__TEXT SECTION__:
____
Environmental Report (ER) Table F.2-1 contains a complete listing of the external initiating events. Note that control room fires contain a prefix "FR" and fire scenarios for other areas are denoted with a prefix of "Z" followed by the fire zone number and a scenario letter.

Hence the control room fires listed are fire areas FA10, FA18, and FA23. The fire scenario with the highest frequency CDF is named Z047 and models a fire in zone 047. The response to RAI 3.d. contains additional information regarding a fire scenario and its impact.

Fire initiator Z047 is a fire in the cable spreading room train B.

NRC Requested Information:

d. ER Section F.7.1 states that the CDF of 6.39E-06 per year is a mean value from the RISKMAN Monte Carlo quantification. Confirm that all the CDF and release category frequency values given are also mean values. If so, describe why it appears that the sum of the initiating event contributor's mean values reported in Table F.2-1 equal the mean of the total distribution.

STPNOC Response:

The quantification of the Level 1 model results in over 62,000 sequences. Each sequence contains a complete set of failed, succeeded, and bypassed top events. The database cannot store all of the sequences. Thus a reduced set of sequences is used for Monte Carlo analysis to determine data uncertainty characteristics. However, due to the reduced set of saved sequences, the resulting Monte Carlo distribution is scaled so that the mean of

Enclosure NOC-AE-1 1002687 Page 4 of 63 the distribution matched the mean of the CDF point estimate. The CDF of 6.39E-06 per year is a point estimate.

NRC Requested Information:

e. Briefly describe the modeling of the planned and unplanned maintenance conditions assumed for the SAMA analysis. Specifically, indicate if the PRA results used in the SAMA analysis represent the results for the annual average unavailability of systems. If different than this, assess the impact of using the annual average maintenance and testing condition on the SAMA analysis.
____
__OBJECTIVES__:
• 1. Answer these questions from the text on fire scenarios and core damage frequency:
(a) What prefix marks control room fires?
(b) What is fire initiator Z047?
(c) How many sequences does the quantification of the Level 1 model produce?
• 2. Write out a passage of the text on fire scenarios and core damage frequency word for word. Begin at the words "Environmental Report (ER)" and stop after "and its impact.".

__DATA SUPPLIED__:
____
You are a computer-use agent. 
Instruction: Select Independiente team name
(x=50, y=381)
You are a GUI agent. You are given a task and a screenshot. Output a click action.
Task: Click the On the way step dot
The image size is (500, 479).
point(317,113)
____
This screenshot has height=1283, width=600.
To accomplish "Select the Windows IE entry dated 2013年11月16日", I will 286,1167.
____
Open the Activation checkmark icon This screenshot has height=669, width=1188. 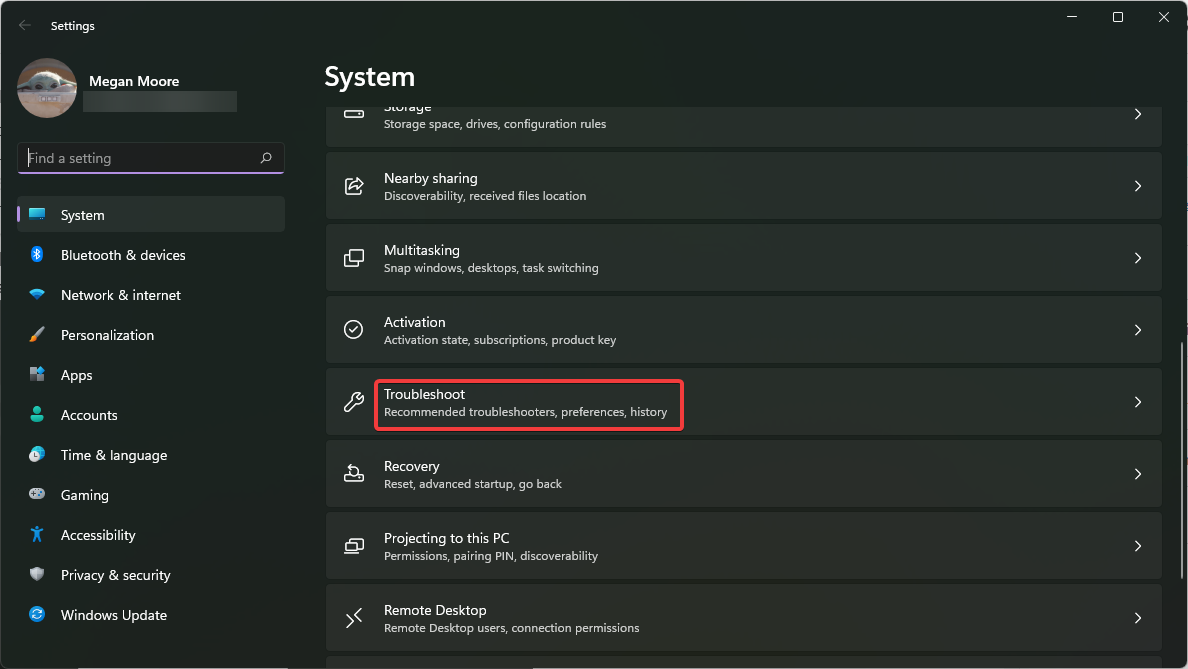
____
__EXERCISE ANSWERS__:
• 1.
(a) The prefix "FR".
(b) A fire in the cable spreading room train B.
(c) Over 62,000 sequences.

• 2.
Environmental Report (ER) Table F.2-1 contains a complete listing of the external initiating events. Note that control room fires contain a prefix "FR" and fire scenarios for other areas are denoted with a prefix of "Z" followed by the fire zone number and a scenario letter.

Hence the control room fires listed are fire areas FA10, FA18, and FA23. The fire scenario with the highest frequency CDF is named Z047 and models a fire in zone 047. The response to RAI 3.d. contains additional information regarding a fire scenario and its impact.